Ageing Increases DNA Mutations In Important Stem Cells

Ageing might be causing numerous DNA mutations in an important type of stem cell, says a new study published in the journal Nature Biotechnology.

We all know that ageing sucks—the body is no more as it used to be, neither inside nor outside. A new study provides further insight into the changes that occur during the process. The authors of the paper (researchers from the Scripps Translational Science Institute (STSI) and The Scripps Research Institute (TSRI)) looked into how ageing affects induced pluripotent stem cells (iPSCs); these cells were obtained from source cells provided by donors. Stem cells constitute a very important set of cells as they are able to differentiate into specialized cell types; this is why iPSCs can be used for treatment of diseases to generate specialised cells as needed by patients: for instance, iPSCs can be precursors for cells to be used for a transplant of tissues.

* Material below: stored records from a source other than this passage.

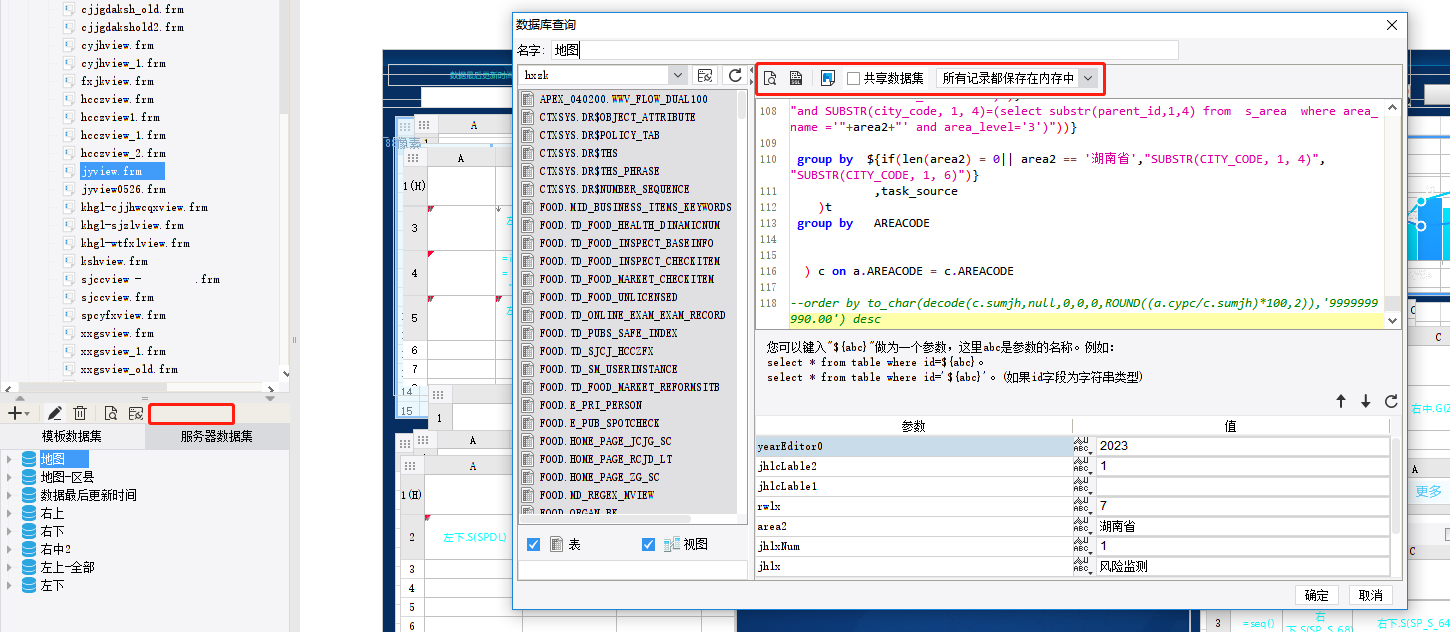Viewport: 1450px width, 632px height.
Task: Click the connection settings icon next to hxsk
Action: click(x=706, y=76)
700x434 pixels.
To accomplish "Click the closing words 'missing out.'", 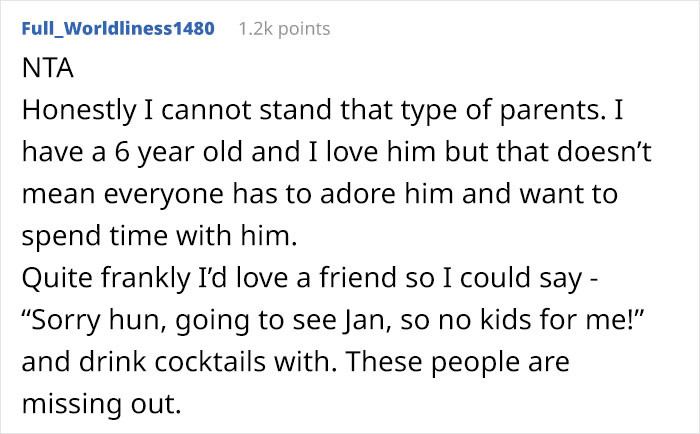I will [x=102, y=403].
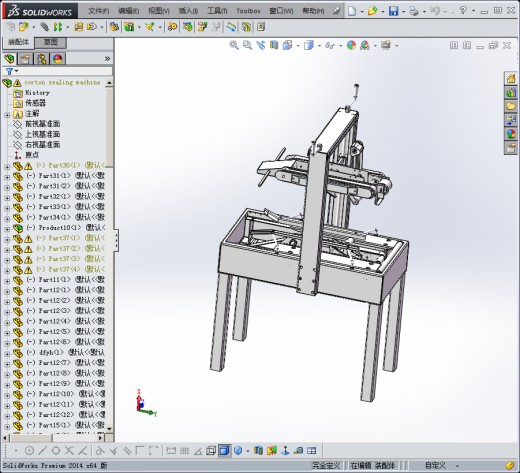Image resolution: width=520 pixels, height=473 pixels.
Task: Open the DisplayManager color ball tab
Action: point(58,59)
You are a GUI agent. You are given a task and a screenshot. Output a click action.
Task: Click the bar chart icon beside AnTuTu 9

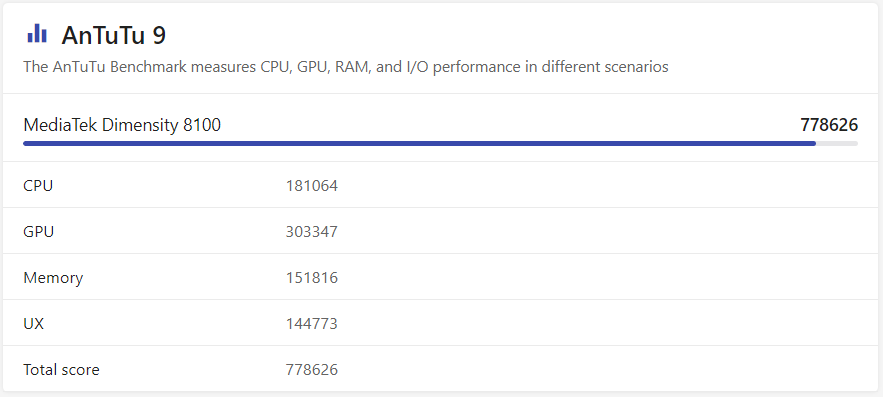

The iPSCs that were examined were found to have undergone genetic mutations, an effect which increased with age; those coming from donors who were in their late 80s had two times more mutations than those from much younger donors (individuals in their 20s).

“Any time a cell divides, there is a risk of a mutation occurring. Over time, those risks multiply,” says co-lead author, Ali Torkamani. “Our study highlights that increased risk of mutations in iPSCs made from older donors of source cells.”

Torkamani and his team explain that their findings show the paramount importance of testing donated iPSCs before they are used for therapeutic purposes.

“Using iPSCs for treatment has already been initiated in Japan in a woman with age-related macular degeneration,” says co-author Eric Topol. “Accordingly, it’s vital that we fully understand the effects of aging on these cells being cultivated to treat patients in the future.”

The team identified 336 mutations in the iPSCs. 24 of these were found in genes that could lead to cell function impairment or tumour growth. This could be very dangerous if donated iPSCs are not screened for these mutations: for example, if they happen to contain gene mutations associated with blood cancer, but are used for a bone marrow transplant, the patient receiving them will be dangerously at risk.

On the other hand, interestingly, iPSCs coming from even older adults are more comparable to those of younger people. When the ones donated by individuals in their 90s were analysed, it was found that the mutations were similar in number to what was spotted in young adults (donors in their early 20s).